### [Work item]
Your answer must consist solely of the lines from the start of the entries below through the line with "This screenshot has height=448, width=601.", unchanged.

═════ Supplied information

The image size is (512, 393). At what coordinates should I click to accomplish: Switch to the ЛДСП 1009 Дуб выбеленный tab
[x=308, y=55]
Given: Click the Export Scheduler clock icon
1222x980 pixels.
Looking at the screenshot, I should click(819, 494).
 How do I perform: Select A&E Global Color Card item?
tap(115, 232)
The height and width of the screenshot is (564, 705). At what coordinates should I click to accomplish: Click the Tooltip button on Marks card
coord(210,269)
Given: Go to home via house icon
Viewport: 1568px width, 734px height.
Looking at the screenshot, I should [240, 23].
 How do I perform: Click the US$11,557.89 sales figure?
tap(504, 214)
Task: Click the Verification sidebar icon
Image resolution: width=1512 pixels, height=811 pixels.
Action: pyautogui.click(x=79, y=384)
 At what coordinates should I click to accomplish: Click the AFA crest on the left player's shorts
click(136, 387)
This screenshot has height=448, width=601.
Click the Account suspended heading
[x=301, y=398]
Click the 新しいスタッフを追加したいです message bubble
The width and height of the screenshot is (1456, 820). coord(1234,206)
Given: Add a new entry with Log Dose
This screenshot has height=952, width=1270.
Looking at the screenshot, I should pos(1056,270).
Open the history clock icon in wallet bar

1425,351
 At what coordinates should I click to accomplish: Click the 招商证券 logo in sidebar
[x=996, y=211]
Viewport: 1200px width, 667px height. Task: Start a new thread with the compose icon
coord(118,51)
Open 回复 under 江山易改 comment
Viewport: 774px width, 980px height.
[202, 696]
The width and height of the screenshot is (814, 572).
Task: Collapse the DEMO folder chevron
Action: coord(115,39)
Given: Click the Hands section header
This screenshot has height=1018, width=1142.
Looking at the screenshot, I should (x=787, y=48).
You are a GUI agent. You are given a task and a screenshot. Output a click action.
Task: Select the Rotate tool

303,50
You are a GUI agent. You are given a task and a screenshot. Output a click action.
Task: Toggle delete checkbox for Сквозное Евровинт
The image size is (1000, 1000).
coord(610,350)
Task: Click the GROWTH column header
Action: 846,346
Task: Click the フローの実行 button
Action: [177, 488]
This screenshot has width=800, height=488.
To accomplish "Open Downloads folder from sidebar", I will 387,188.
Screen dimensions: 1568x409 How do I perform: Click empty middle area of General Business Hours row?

══════════

### [Your response]
The image size is (512, 393). At what coordinates should I click to accomplish: Switch to the ЛДСП 1009 Дуб выбеленный tab
[x=308, y=55]
Given: Click the Export Scheduler clock icon
1222x980 pixels.
Looking at the screenshot, I should click(819, 494).
 How do I perform: Select A&E Global Color Card item?
tap(115, 232)
The height and width of the screenshot is (564, 705). At what coordinates should I click to accomplish: Click the Tooltip button on Marks card
coord(210,269)
Given: Go to home via house icon
Viewport: 1568px width, 734px height.
Looking at the screenshot, I should [240, 23].
 How do I perform: Click the US$11,557.89 sales figure?
tap(504, 214)
Task: Click the Verification sidebar icon
Image resolution: width=1512 pixels, height=811 pixels.
Action: pyautogui.click(x=79, y=384)
 At what coordinates should I click to accomplish: Click the AFA crest on the left player's shorts
click(136, 387)
This screenshot has height=448, width=601.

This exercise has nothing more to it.